お前のnoteには愛がないんじゃないのか
noteを書くのに、愛なんて必要ですか?
書くことは、孤独です。
よく交流とかいってますけど、書くときなんて誰もが最後は孤独です。
一人でなければ書くことはできません。
私は、私のために書くだけなのです。
大事なことは継続です。
辛抱強く、忍耐強く、続けていく。
うまくいかなくても、誰も見ていなくても、重い荷物を背負って砂漠の中を淡々と進んでいくラクダのように。毎日、少しずつ。
孤独に続けられる人間だけが、忍耐力を身につけます。
続けられない人間は言い訳をしているだけです。
その忍耐力は、誰にも奪われることはありません。
だから、愛なんて必要ないのです。
そう言い聞かせながら、ふと立ち止まって思い浮かべる。
なぜ書き続けているのかって?
それは努力することで自分の能力を高めたいから?
がんばりを自分で認めてあげたいから?
いや……
本当は、書くんだったら、誰かに見つけてほしいんだ。
読んでほしい。
認めてほしい。
報われたい。
そんなの誰かに承認されたいからに決まっているじゃないか。
人はみんな承認欲求のかたまりみたいなもんだ。
報われたい。なんとしても。
だから、ただ辛抱強く書いているだけじゃだめだ。
読まれるためにすべきことは何でもやるべきだ。
タイトルは気を惹くタイトルにしなきゃ。
見やすくて読みやすい文章にすべきだ。
noteだけじゃなくて、Ⅹとか他のSNSもやらないと。
アカウントやプロフィールだって最適化しなきゃ。
サムネイルだって工夫しないと、文章以外にも力を入れるべきだ。
そう、あの人のあのアドバイスどおりにやるべきなんだ。
「お前はこうすべき」
巨大な竜の鱗の一枚一枚。そこに「お前はこうすべき」と刻まれたタイムライン。スマートフォンをスクロールするたびに、それは溢れだしていく。
まるでそれが、すべての源泉であるかのように。
ありあまる言葉は、もう既に全部書かれつくした跡地みたいだ。
これ以上、新しく書けることなんてもうないんじゃないか。
「お前はこうすべき」
そこに書いてあることがすべて。
ただ、それに従うべきなのだ。
……本当に?
本当にそれはすべてなのか。それが従うべき一切の価値なのか。
それに従えばいいのか。それだけでいいのか。
「わたしはこうしたい」
そう思っちゃいけないのか?
違う。諦めろ。従うのだ。
みんな気を遣って言わないだけだ。お前が「こうしたい」は通用しない。
お前にはやるべきことがたくさんある。
それは違う!
「お前はそうすべき」から自由になりたい。
「わたしはこうしたい」
もしそれが、見えない境界線で囲まれた世界なのだとしたら。
その世界は、忍耐強い従順な誰かが反旗を翻すことを恐れているだけではないのか。
今こそ自由になりたい。
奪い取れ。新しい創造への自由を。
勇気を振り絞れ。ライオンのように。
「わたしはこうしたい!」
その瞬間、眩い光とともに巨大な竜はただの平面となり、わたしが世界のすべてだと思っていたものは失われた。
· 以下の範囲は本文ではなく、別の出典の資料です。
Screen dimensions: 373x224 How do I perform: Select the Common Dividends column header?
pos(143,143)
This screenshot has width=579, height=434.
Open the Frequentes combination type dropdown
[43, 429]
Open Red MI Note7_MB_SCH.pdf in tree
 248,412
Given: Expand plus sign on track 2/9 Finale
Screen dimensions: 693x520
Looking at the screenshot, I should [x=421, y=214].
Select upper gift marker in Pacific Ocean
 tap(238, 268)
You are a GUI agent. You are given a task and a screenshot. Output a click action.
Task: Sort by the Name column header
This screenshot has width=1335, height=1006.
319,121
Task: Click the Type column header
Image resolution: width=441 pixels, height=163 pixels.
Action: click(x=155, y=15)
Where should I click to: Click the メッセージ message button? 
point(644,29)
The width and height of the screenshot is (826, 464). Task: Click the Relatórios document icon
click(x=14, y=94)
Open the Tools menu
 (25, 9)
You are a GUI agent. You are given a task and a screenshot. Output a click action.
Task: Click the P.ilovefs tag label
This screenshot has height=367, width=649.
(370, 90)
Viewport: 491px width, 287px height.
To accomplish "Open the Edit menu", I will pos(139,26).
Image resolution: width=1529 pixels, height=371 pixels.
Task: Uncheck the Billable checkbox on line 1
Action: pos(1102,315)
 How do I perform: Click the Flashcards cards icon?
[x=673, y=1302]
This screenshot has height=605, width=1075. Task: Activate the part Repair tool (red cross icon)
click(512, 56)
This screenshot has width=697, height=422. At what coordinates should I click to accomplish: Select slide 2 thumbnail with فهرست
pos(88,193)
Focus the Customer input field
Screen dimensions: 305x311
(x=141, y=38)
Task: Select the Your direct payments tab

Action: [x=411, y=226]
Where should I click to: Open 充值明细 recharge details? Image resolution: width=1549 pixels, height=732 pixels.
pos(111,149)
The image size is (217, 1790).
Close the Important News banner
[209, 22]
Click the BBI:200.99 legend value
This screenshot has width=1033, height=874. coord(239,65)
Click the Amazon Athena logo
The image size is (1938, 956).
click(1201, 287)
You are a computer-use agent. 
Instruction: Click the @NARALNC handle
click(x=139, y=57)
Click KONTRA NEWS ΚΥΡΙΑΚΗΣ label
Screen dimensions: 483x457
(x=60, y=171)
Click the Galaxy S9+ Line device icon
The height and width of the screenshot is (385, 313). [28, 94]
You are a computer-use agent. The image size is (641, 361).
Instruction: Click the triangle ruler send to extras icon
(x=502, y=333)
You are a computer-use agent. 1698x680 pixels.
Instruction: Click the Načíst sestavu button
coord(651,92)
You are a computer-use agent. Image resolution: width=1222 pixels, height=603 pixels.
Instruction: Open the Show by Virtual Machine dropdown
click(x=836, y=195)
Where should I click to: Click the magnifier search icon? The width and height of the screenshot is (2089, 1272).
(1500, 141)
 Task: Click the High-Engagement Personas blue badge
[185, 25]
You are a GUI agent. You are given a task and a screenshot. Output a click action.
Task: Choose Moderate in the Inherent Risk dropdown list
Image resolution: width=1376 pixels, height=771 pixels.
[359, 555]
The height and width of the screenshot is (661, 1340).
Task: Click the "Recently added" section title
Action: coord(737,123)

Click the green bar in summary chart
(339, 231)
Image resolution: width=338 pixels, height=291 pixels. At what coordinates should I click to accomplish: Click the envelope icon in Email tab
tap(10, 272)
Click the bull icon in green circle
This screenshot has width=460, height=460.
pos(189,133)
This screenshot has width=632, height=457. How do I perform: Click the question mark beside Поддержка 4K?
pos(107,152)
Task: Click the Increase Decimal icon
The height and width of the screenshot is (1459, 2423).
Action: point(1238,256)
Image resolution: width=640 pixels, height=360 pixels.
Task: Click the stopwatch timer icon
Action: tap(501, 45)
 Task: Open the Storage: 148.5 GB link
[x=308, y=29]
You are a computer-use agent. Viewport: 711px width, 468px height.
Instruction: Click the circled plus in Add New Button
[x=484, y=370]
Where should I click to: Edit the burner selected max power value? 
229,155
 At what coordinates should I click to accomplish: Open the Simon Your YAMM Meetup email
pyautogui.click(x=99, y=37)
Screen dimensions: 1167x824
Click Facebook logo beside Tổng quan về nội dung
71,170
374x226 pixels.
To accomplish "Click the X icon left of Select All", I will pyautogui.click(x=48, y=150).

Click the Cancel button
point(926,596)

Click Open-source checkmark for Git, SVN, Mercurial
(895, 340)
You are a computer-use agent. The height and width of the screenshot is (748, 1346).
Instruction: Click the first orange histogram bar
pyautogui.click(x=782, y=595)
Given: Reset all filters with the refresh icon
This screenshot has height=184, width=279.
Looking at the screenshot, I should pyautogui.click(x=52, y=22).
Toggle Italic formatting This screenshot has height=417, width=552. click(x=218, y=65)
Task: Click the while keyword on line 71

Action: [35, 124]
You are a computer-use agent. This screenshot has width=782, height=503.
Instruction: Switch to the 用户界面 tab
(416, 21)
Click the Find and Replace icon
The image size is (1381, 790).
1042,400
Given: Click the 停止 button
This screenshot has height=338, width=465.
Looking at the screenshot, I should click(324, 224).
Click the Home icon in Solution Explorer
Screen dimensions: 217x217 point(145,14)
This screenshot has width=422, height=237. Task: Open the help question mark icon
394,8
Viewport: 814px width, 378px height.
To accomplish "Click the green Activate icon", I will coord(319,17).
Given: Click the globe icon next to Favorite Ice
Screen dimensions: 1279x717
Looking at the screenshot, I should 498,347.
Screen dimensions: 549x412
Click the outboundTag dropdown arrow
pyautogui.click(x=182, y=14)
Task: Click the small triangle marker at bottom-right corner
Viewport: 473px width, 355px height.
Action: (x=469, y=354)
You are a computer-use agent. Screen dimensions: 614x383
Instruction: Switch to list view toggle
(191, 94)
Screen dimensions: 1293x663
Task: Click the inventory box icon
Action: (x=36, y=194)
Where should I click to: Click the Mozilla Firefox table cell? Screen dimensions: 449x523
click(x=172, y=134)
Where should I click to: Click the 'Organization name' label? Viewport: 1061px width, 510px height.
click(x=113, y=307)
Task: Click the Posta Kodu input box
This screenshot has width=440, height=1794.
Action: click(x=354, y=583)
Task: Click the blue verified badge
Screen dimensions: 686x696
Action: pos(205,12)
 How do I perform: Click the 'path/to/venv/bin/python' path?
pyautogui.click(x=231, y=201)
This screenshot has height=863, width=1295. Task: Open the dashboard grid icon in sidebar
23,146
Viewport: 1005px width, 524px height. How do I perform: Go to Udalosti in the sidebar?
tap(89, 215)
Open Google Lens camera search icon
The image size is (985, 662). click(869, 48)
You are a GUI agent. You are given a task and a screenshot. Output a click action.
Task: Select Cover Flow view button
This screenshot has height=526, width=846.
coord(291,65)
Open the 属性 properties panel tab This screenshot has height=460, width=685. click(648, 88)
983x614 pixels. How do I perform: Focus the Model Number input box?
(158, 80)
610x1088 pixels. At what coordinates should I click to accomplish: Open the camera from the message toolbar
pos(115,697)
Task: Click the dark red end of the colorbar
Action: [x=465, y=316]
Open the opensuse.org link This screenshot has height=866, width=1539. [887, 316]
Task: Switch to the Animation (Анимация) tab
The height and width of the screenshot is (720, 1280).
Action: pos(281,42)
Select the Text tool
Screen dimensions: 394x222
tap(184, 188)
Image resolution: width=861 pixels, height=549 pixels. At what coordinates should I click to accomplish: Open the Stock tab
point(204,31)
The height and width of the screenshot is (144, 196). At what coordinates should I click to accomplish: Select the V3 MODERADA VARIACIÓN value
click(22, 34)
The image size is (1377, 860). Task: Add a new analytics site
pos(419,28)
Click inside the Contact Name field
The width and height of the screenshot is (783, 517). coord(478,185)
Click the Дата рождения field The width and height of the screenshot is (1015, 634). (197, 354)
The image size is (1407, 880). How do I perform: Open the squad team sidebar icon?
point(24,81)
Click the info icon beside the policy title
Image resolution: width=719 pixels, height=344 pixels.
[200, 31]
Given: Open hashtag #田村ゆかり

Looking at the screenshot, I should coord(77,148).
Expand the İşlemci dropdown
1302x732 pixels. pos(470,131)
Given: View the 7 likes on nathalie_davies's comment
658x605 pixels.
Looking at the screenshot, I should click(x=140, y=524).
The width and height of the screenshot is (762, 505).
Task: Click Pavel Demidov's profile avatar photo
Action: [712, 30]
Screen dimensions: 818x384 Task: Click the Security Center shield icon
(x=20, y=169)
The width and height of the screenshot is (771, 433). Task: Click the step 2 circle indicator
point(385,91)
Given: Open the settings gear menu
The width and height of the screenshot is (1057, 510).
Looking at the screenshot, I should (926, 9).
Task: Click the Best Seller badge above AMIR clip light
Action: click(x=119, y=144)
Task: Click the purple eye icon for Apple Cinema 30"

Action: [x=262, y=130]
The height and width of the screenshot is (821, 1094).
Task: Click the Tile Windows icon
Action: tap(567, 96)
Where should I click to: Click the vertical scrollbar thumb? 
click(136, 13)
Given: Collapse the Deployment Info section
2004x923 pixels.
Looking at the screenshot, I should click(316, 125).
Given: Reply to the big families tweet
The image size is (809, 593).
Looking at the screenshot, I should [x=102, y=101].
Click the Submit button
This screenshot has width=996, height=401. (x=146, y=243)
いや、大げさだ。最初からそんなものなかったのかもしれない。
新しいはじまりは、どこにだって線を引ける。
それは、一度すべてを失った時だ。
「さて、どうしたものか」
どこにだって線を引けるのだったら。
遊ぼう。
新しいはじまりは、新しい創造という遊戯だ。
わからなければ遊べばいい。
今まで敵だと思っていたものをすべて、まるで子どものように肯定するのだ。
―お前のnoteには愛があるのか。
心に響く文章も、「お前はこうすべき」と煽る文章も、読むのが辛い文章も、腹が立つ文章も、固すぎる文章も、敵だと思っていた文章も、そして愛なんて必要ないと書いた孤独な文章さえも、すべてを、さあ、子どものように無邪気に全部肯定し、
愛せよ。
(1493字)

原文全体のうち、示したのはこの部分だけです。